▶ **Task description**: Copy out every record below exactly as written, but leave out any pictures.
Entries shown below:
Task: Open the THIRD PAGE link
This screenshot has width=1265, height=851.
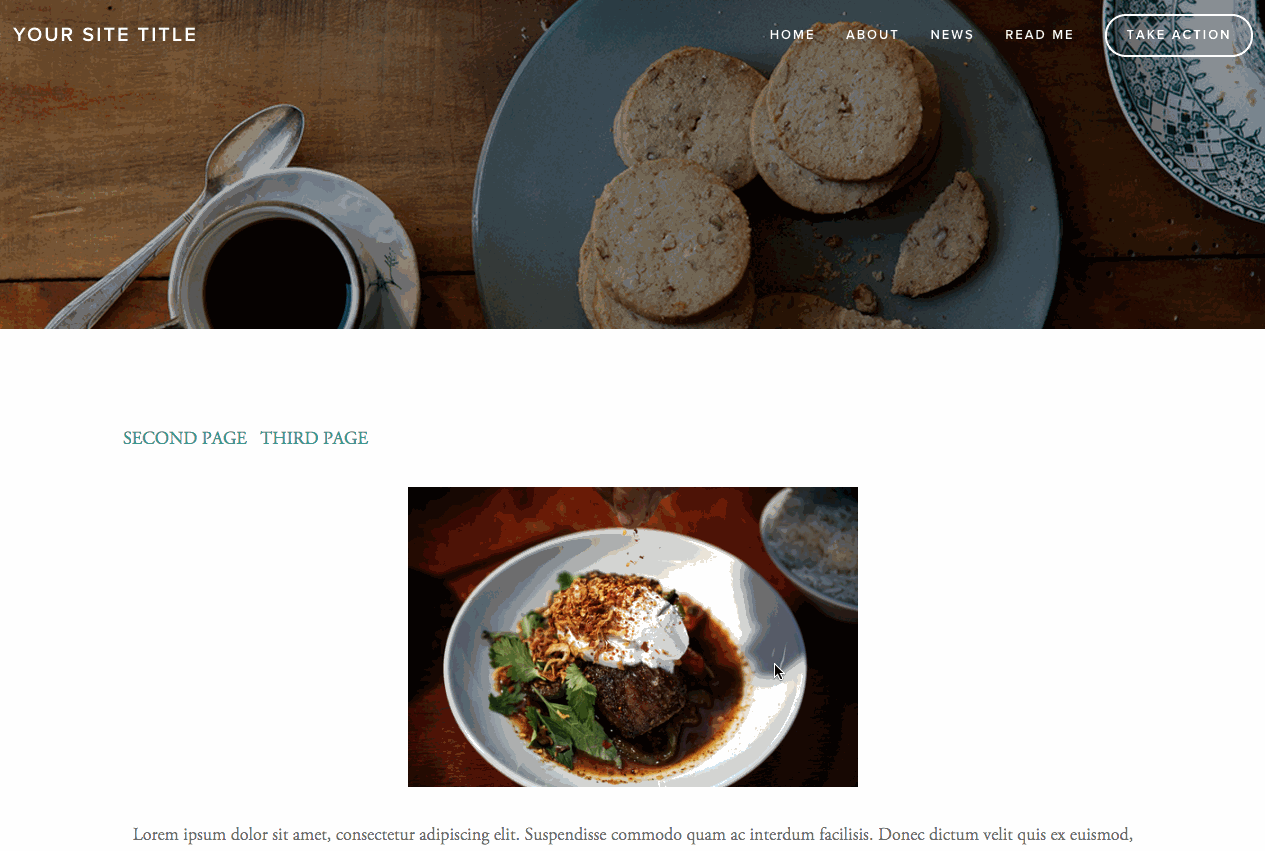Action: (x=314, y=438)
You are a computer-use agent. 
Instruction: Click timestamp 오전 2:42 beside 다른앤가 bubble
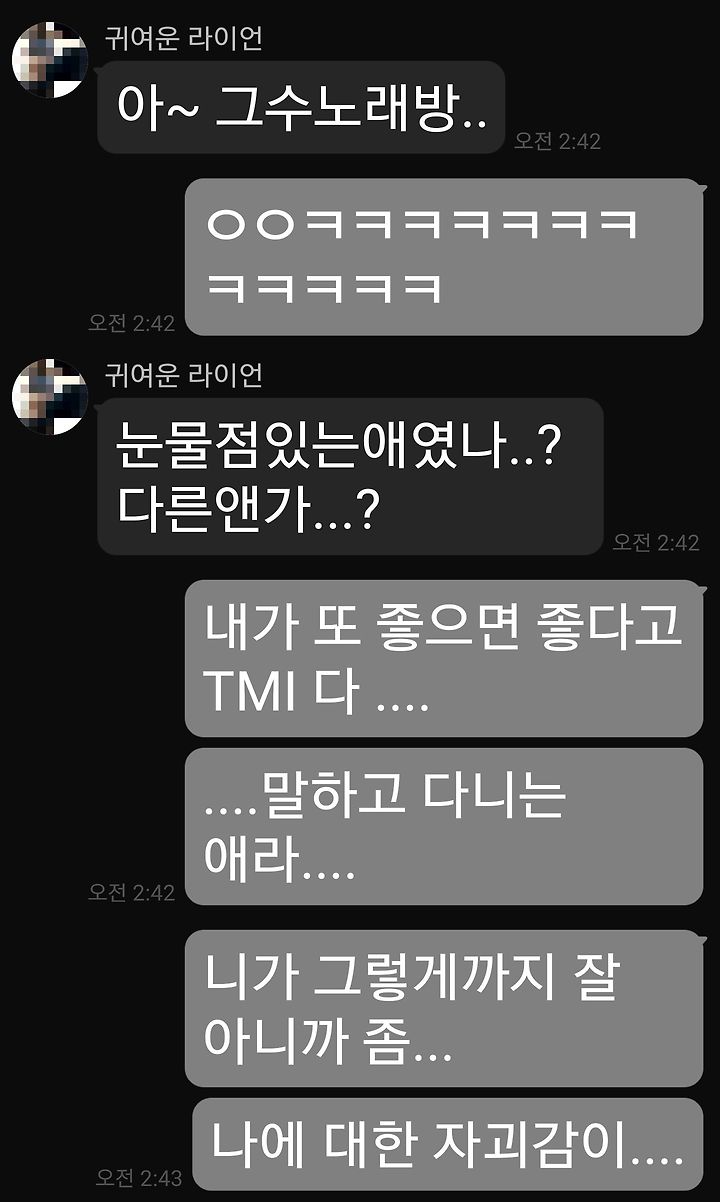coord(656,542)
End of Entries shown.
▶ **Answer to the exercise**:
Task: Open the THIRD PAGE link
This screenshot has width=1265, height=851.
Action: (x=314, y=438)
You are a computer-use agent. 
Instruction: Click timestamp 오전 2:42 beside 다른앤가 bubble
coord(656,542)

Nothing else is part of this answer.